Men need that 'straight ahead' tunnel vision for the hunt. He cannot be distracted by anything else. Otherwise he and his brood are not eating that day.

Women need their peripheral vision primarily for child care. She needs to be seeing out of the corner of her eye what little Johnny is up to, before he harms himself, whilst she is doing other things.

So, how does this affect relationships?

A woman can check out that gorgeous hunk at the supermarket without so much as moving a muscle. And we do, trust me :-)
Even if she is with her boyfriend or husband, he need not know she did that.
And she would ensure he does not get to know if she loves and respects him. If she does let him know, it would usually done in jest which would be completely harmless and good humoured. Unless of course she has a specific agenda in mind. Unless she means to hurt him.
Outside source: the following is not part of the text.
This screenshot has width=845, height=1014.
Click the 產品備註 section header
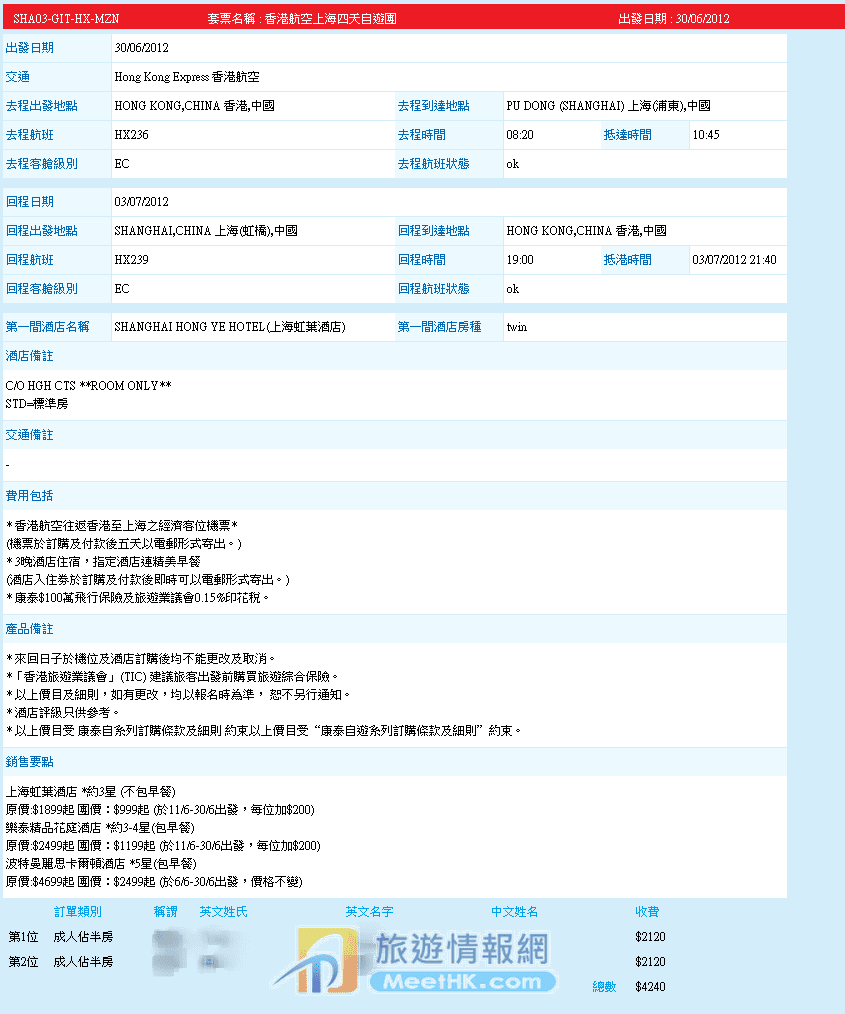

But a man apparently cannot 'check out' the floozy with the short skirt without turning his head.
If done in front of girlfriend or wife, she will undoubtedly think, 'He can't possible love me, this man. He couldn't even do it discreetly?'
Failing to realise that in fact, he can't.


I can't say I have ever felt like Donald Duck was jabbing in my ear, even when I was a surly teenager and thought my parents were 'nagging'.
Of course, every teenager thinks everyone above their own age is nagging them. It comes with the territory. But I never felt the need to gouge my own eyes out when someone said the same thing to me twice or more.
Is this a masculine experience I will never be able to appreciate for myself? It doesn't sound pleasant, so I am grateful for that :-)
Is it possible that men actually experience nagging as a painful auditory experience whereas for most women, if at all they get nagged, it's water off a duck's back, so to speak?

It is not surprising that what men and women perceive from each other is completely diametrically opposite.
BeijaFlor's post 'Rupture' examines this possibility with characteristic poise.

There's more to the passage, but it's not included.